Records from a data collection
-=-=-

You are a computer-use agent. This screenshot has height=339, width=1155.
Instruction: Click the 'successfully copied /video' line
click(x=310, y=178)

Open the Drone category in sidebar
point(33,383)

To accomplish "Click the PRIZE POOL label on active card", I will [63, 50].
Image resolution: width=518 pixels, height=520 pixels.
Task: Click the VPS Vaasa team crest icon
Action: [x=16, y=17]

-=-=-

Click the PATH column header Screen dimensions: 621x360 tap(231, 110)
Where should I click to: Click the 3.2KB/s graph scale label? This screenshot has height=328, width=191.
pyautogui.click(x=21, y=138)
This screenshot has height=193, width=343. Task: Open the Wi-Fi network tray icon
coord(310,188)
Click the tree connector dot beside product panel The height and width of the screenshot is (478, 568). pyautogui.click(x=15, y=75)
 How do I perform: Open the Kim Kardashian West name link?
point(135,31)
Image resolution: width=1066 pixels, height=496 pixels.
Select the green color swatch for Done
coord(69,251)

-=-=-

▶ **Written task**
Convert the records above, from the line with "You are a computer-use" to the line with "Action: [x=16, y=17]", into a numbered list with blank lines omitted.

▶ **Answer for the task**
1. You are a computer-use agent. This screenshot has height=339, width=1155.
2. Instruction: Click the 'successfully copied /video' line
3. click(x=310, y=178)
4. Open the Drone category in sidebar
5. point(33,383)
6. To accomplish "Click the PRIZE POOL label on active card", I will [63, 50].
7. Image resolution: width=518 pixels, height=520 pixels.
8. Task: Click the VPS Vaasa team crest icon
9. Action: [x=16, y=17]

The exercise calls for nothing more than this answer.